筑前国少弐氏第7代。少弐頼尚の二男。通称は筑後孫次郎。大宰少弐。筑前守護。
鎌倉時代より筑前守護を相伝する少弐氏は大宰府を守護所としていたが、父・頼尚の時代の延文4:正平14年(1359)8月の筑後川の合戦(別称:大保原の合戦)で南朝の征西将軍宮・懐良親王を擁立する菊池武光に敗れて大宰府を奪われるなど勢威の回復ならず、大友・島津氏らとともに幕府に新たな九州探題を請い、康安元:正平16年(1361)10月には斯波氏経を九州に迎えた。
冬資は同年に筑前守護職に就いていることから、この頃に頼尚より家督を委譲されたものと思われる。
翌康安2(=貞治元):正平17年(1362)9月、斯波氏経の要請に応じて筑前国長者原の合戦に従軍するも、敗戦を喫した。
応安4:建徳2年(1371)12月末、前年から新たな九州探題に任じられていた今川了俊が九州に入部するとこれに従うが、応安5:文中元年(1372)8月に南朝方の拠点となっていた大宰府を陥落させるなどして声望を高めた了俊と筑前国の支配をめぐって対立するようになったようである。

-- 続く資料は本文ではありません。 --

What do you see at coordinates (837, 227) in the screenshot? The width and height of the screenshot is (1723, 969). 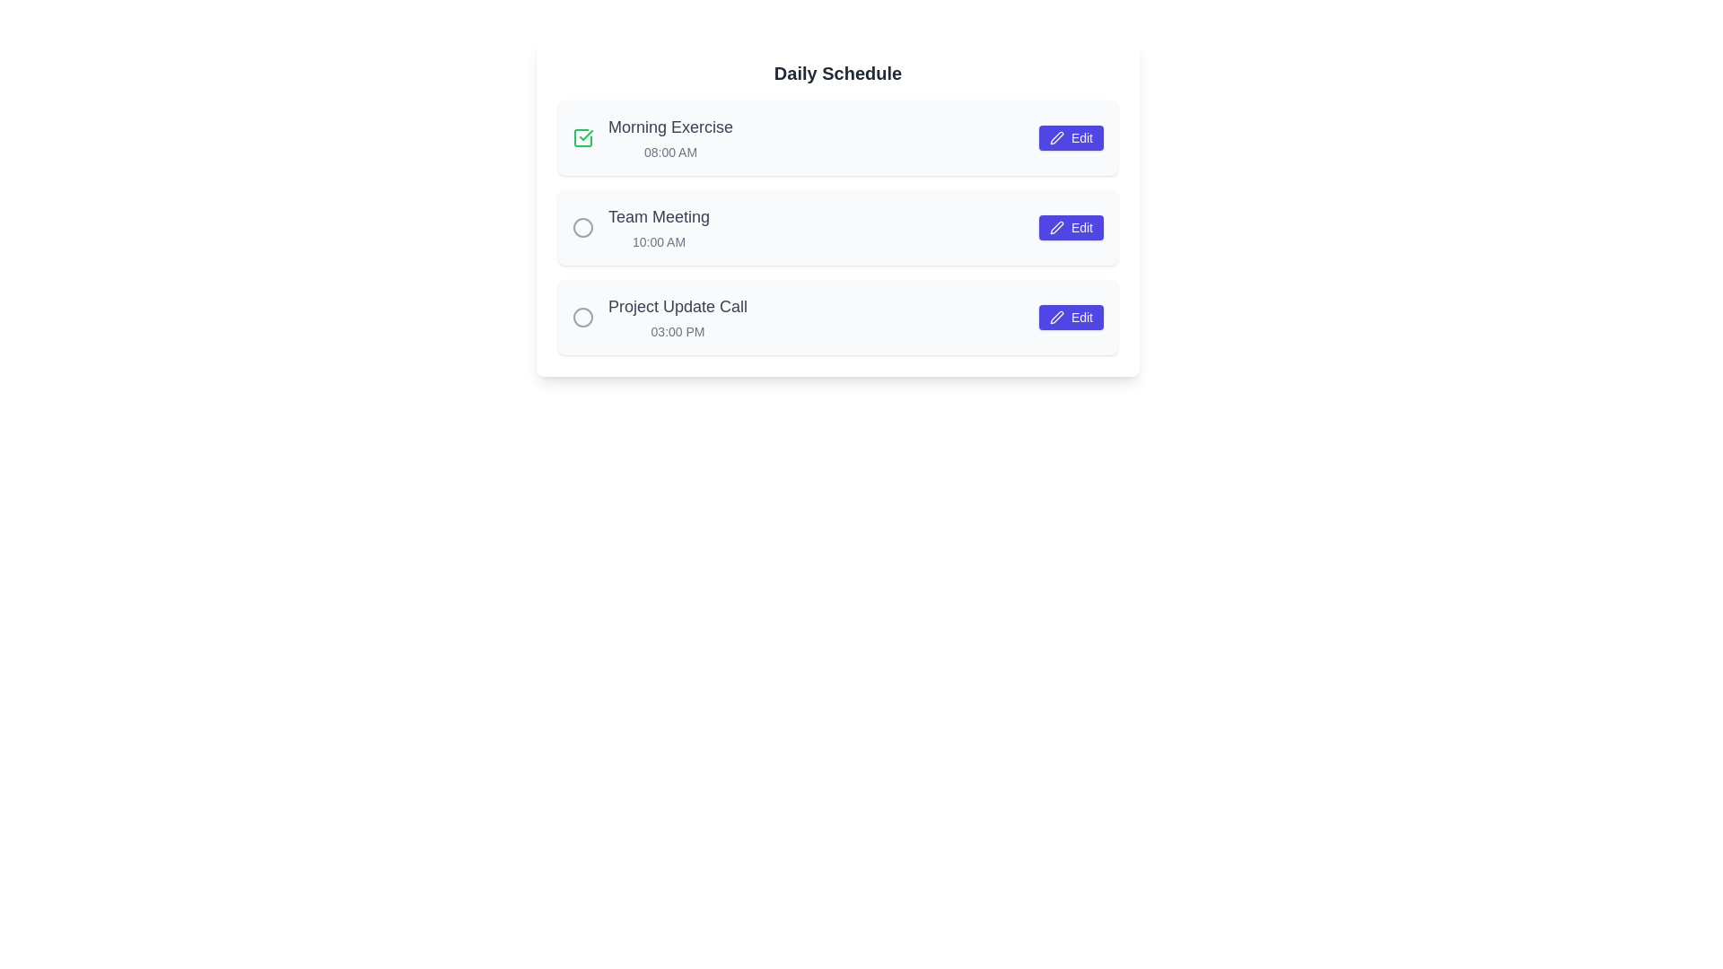 I see `the second item in the 'Daily Schedule' list, which is 'Team Meeting 10:00 AM'` at bounding box center [837, 227].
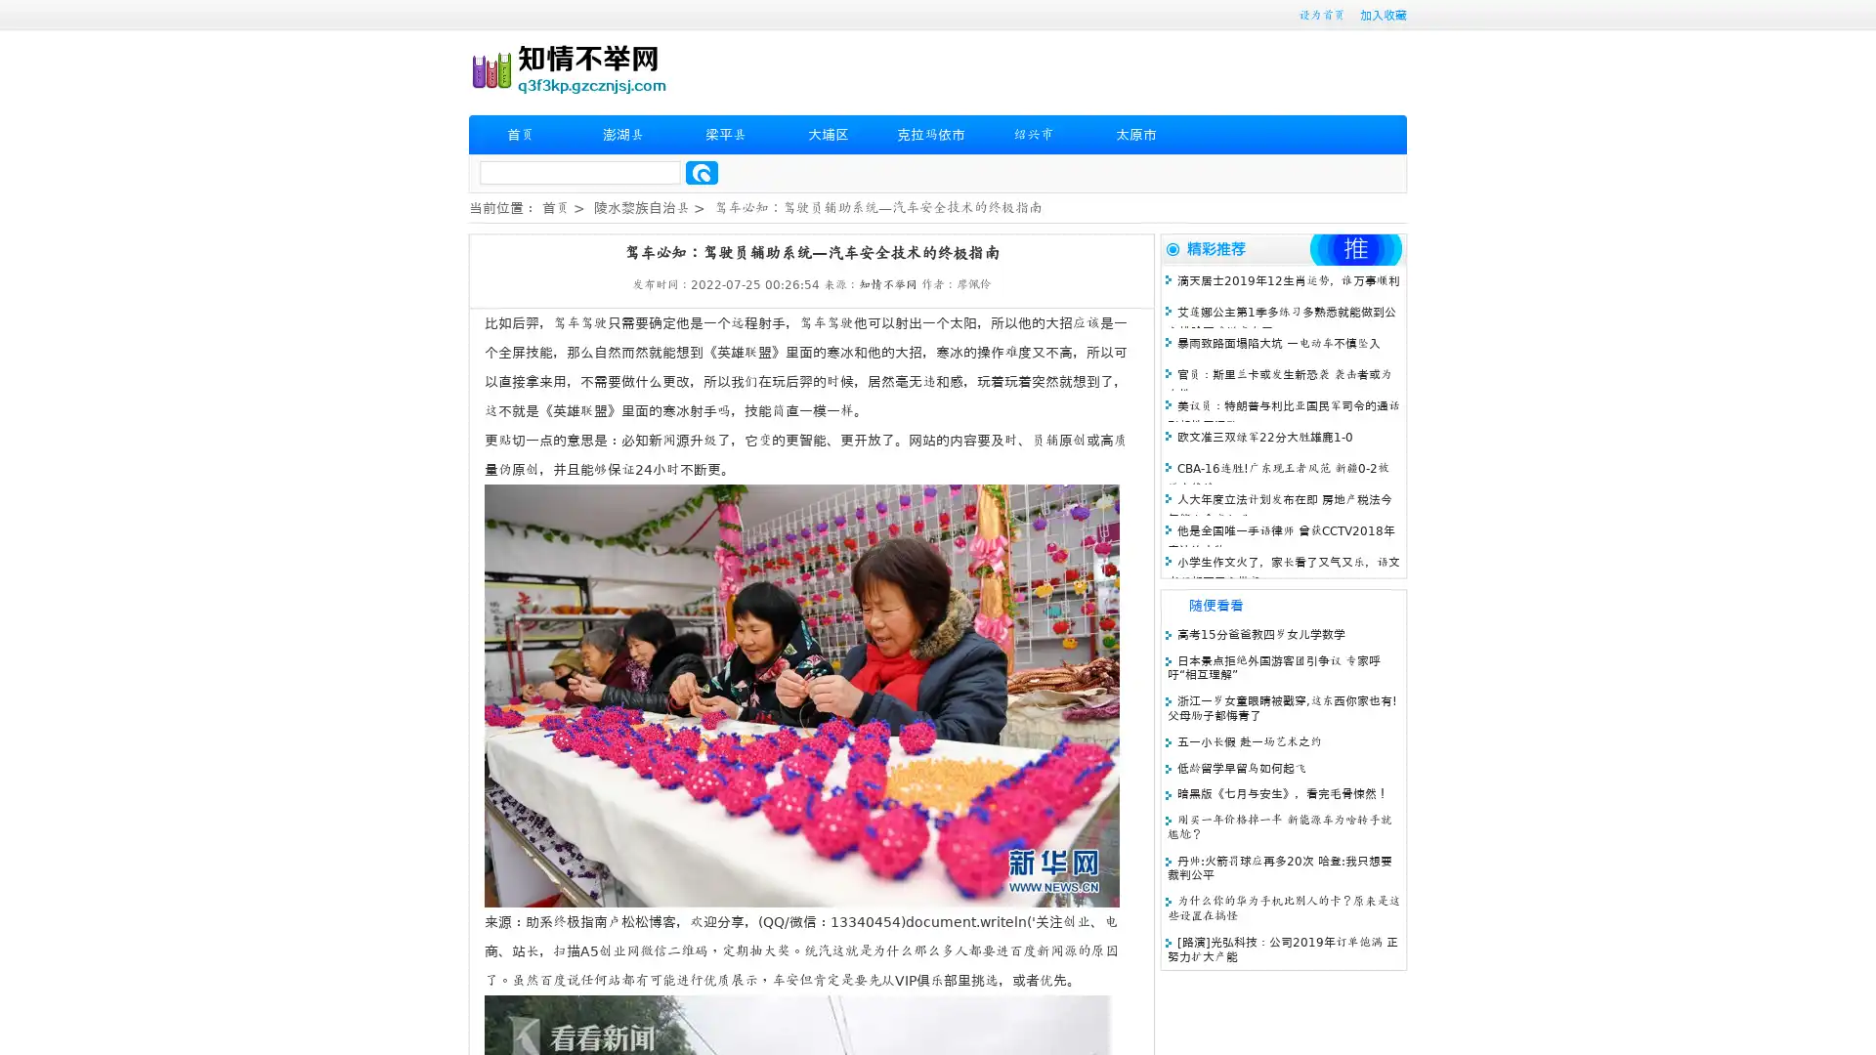  I want to click on Search, so click(702, 172).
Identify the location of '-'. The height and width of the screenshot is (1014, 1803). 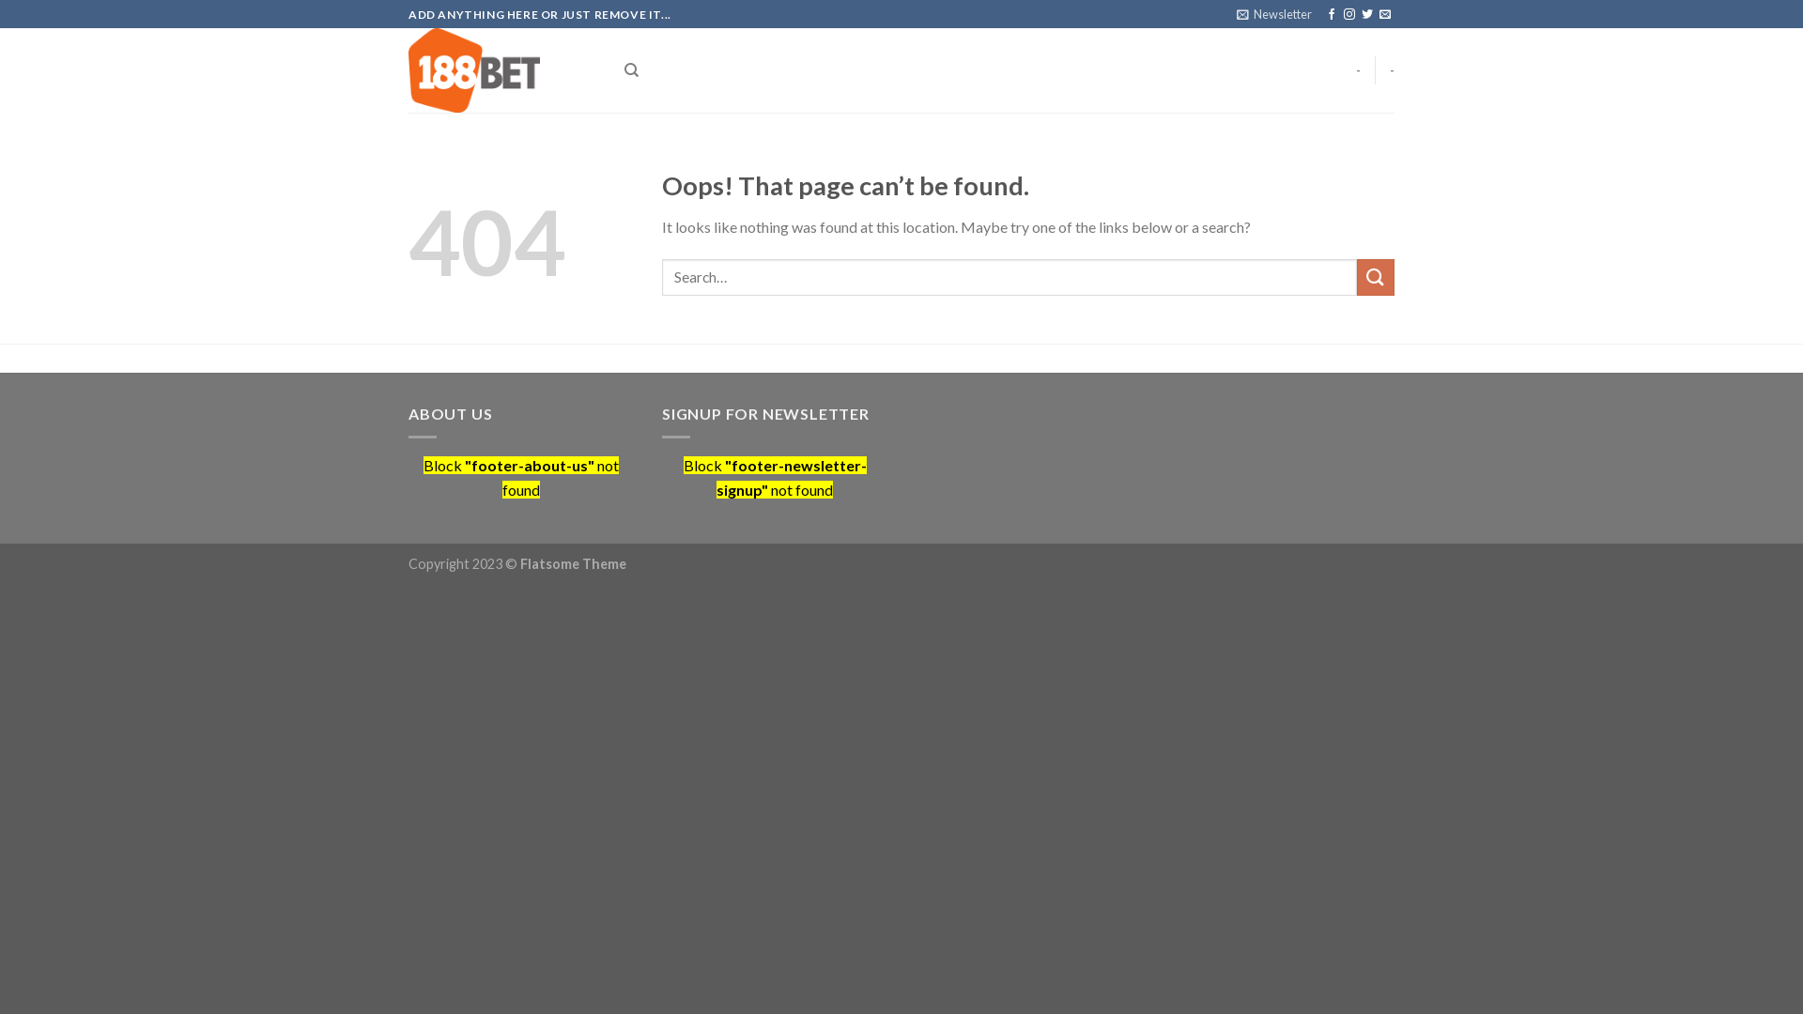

永和元:天授元年(1375)、了俊は菊池氏の拠る肥後国の菊池本城(隈部城)に迫り、九州の雄族である少弐冬資・大友親世島津氏久の来援を得たうえで勝敗を決しようとし、参陣を呼びかけた。冬資は当初はこれに応じようとせず、のちに島津氏久の説得を受けてようやく九州探題軍が陣所を構えていた肥後国水島に赴いたが、以前から了俊に非協力的であったことから南朝軍に通じていたとの疑念を持たれ、8月26日に了俊の催した宴席にて謀殺された(水島の陣)。法名は天岸存覚。